My adult kids are fine. If they want something I seldom hear about it, and they certainly don't expect it from me. If they need something I seldom hear about it, and wish they'd let me know so, maybe, I actually could help them a little. There's nothing to enable.
Having said that, once kids have grown into adults most of them are just that - adults. They know they can't/shouldn't expect anything from anyone. Most young adults want nothing more than to be completely independent and absolutely without need of anything from anyone. I don't think people should be insecure about worry about "teaching" adult children, because most have already been taught.

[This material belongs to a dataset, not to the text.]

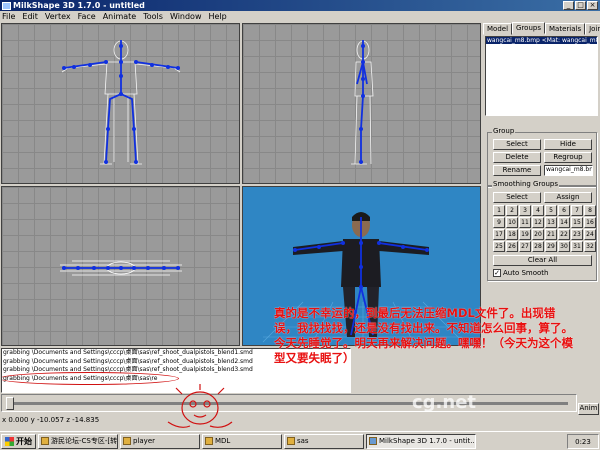 The image size is (600, 450). I want to click on clear-all-button: Clear All, so click(542, 260). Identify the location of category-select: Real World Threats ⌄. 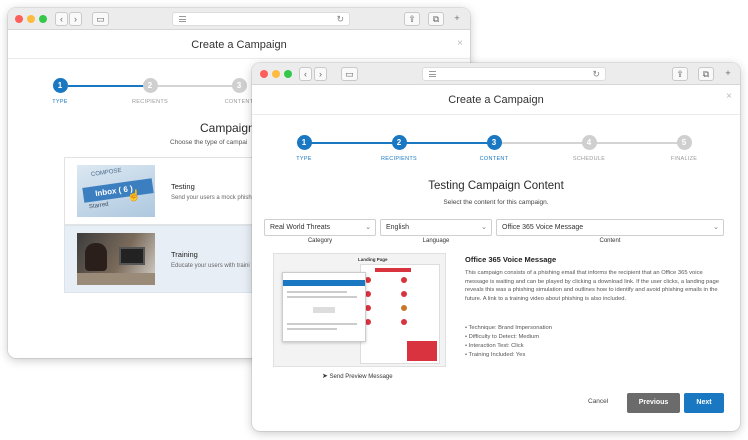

As someone who has had more than my share of times when I needed something, and having experienced the huge relief of having someone come along and make sure my struggles were eased; if my kids ever need anything and I know about and can help them, I still want to be that person who "comes along" for them. The value of having that someone who is there to "come along" and ease SOME burdens can't be underestimated. Not having such a person, and being left to struggle or suffer when someone else is entirely capable of helping, and when that someone else supposedly loves us, isn't what I'd ever want for my kids, no matter how old they get. (But, of course, that's when the adult children in question aren't expecting something unhealthy or unreasonable and are simply people with legitimate need because, maybe, they're young and just getting on the feet.) Sometimes parents have to get out of the teaching-lessons mode and pop-psychology mode, and just be a good, other half, of the relationship they have with a fully grown child. Responsible, independent and self-sufficient grown kids can run into difficulties too.